Open Source Breakthrough
“The agreement represents a true milestone in the evolution of the relationship between open source software and the economy,” Andrew Updegrove, a partner with Gesmer Updegrove, told LinuxInsider.
“The regulators truly understand the importance of open source software and will act to protect it. That puts proprietary vendors on notice that their actions will be scrutinized, and helps set up a zone of government protection around open source development and use that did not exist before,” he added.
The DoJ coordinated its action with Germany’s Federal Cartel Office, which also had concerns about the original Novell agreement with CPTN.
“The important thing about DoJ’s action is that it legally recognized and made explicit what is already implicit about the added value of the open source space. Open source is not just a technology — it’s a modality for unlocking and enhancing value, versus the silo approach of proprietary systems,” Keith Bergelt, chief executive officer of the Open Invention Network, told LinuxInsider.
“I think it’s significant that DoJ recognized the propensity of one of the parties in the consortium for a potential restriction of technology,” Bergelt said.
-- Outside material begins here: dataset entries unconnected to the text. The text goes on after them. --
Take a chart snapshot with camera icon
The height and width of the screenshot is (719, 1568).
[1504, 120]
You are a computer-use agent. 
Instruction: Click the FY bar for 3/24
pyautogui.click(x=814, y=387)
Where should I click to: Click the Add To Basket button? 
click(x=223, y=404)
As a result of the agreement, the competitive landscape will change significantly, Updegrove noted.
“The clear winners are the multiple stakeholders in the open source ecosystem, who now have fewer potential patent claims to worry about. That includes the developers of open source code, the users of open source software, and the many types of vendors that directly or indirectly profit from the existence of robust, unencumbered open source code,” he said.
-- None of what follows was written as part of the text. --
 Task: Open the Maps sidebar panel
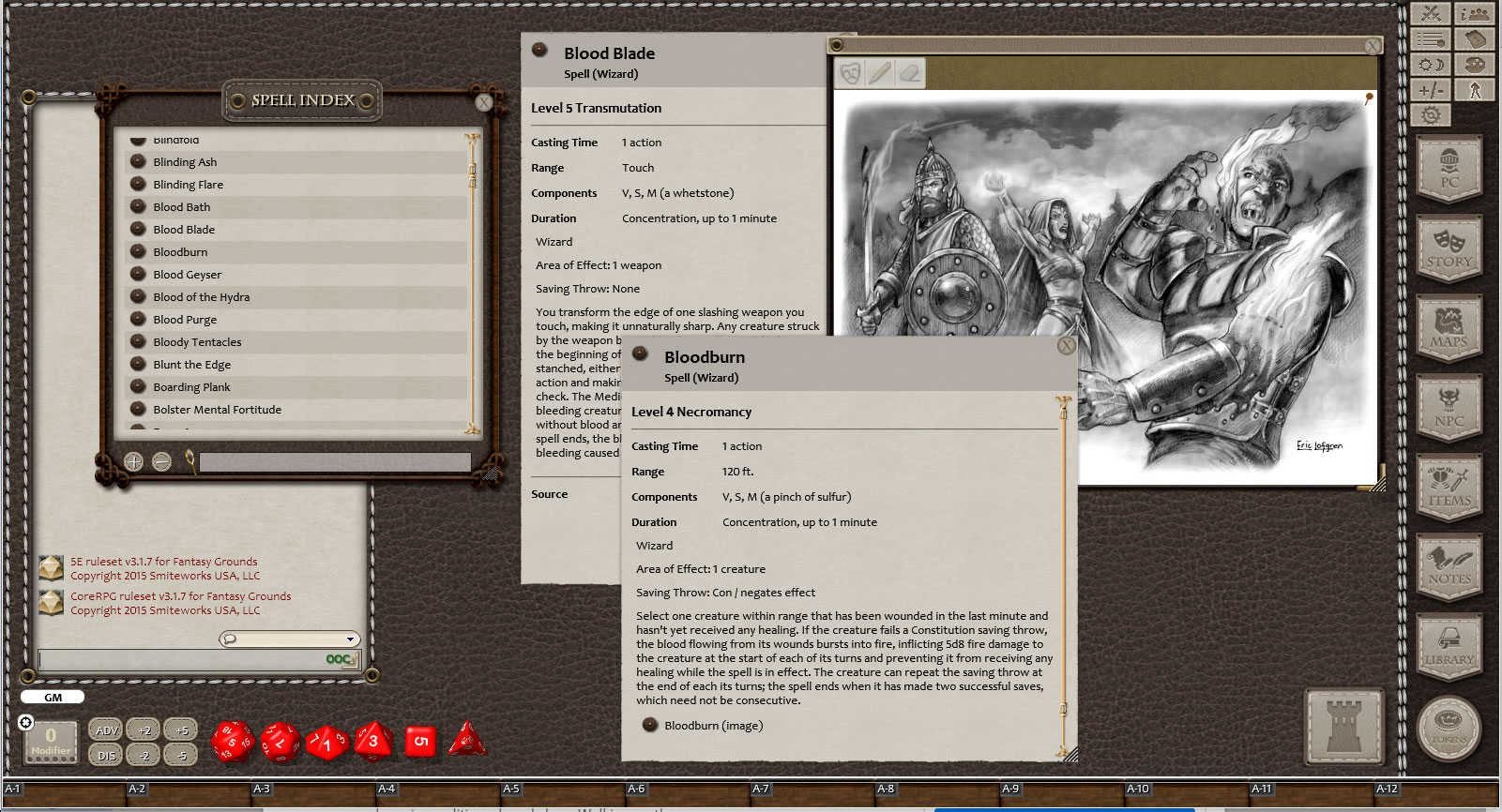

“The losers are the parties to the purchasing group who will no longer be able to put some of the patents they planned to purchase to some or all of the undisclosed purposes they had in mind for those patents,” Updegrove continued.
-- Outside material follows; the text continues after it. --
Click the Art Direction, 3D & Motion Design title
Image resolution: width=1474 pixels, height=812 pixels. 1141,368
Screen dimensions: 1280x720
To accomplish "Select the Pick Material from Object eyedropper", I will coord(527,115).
Based on the DoJ’s public statements, “it appears that some of the patents purchased would have been asserted against users of open source software, including Linux,” he pointed out.
Ripple Effect
“We are pleased that the CPTN transaction has been approved and that Novell’s merger is also moving ahead,” a Microsoft spokesperson said in a statement provided by Waggener Edstrom’s Kim Kuresman. “Microsoft looks forward to continuing our collaboration with Novell into the future, to bring mixed source IT solutions to customers.”
However, that future will be significantly different, Updegrove said.
The outcome of the regulatory intervention “will cause a ripple effect through all manner of tactical discussions that occur within proprietary vendor meeting rooms well into the future,” he explained. “It also means that vendors that have not already fully incorporated open source-based strategies into their business plans would be well advised to do so now. Otherwise, they will be at a disadvantage to their more forward-looking competitors.”
DoJ’s review delayed the merger between Novell and Attachmate, which had been set for mid-April.
“We have agreed to a closing date of April 27,” Ian Bruce, director of global public relations told LinuxInsider. The company had no further comment beyond its April 20 filing with the Securities and Exchange Commission (SEC).
As a result of DoJ’s inquiry, “the consortium agreed to certain undertakings with respect to the patents and patent applications that would be acquired pursuant to the patent purchase agreement,” Novell says in the filing. The company and CPTN agreed to “memorialize those undertakings.”
If the DOJ recognizes the importance of open source, why the heck don’t they step up to the plate, and force an overhaul of the copyright and patent systems? Software should have never been patentable, simple as that. And software is more "volatile" than most published materials, so the copyright protection should only last a few years. Face it – most software that is ten years old is so obsolete that it is worthless – open it up, and allow the world to learn from it, and possibly make something newer and better!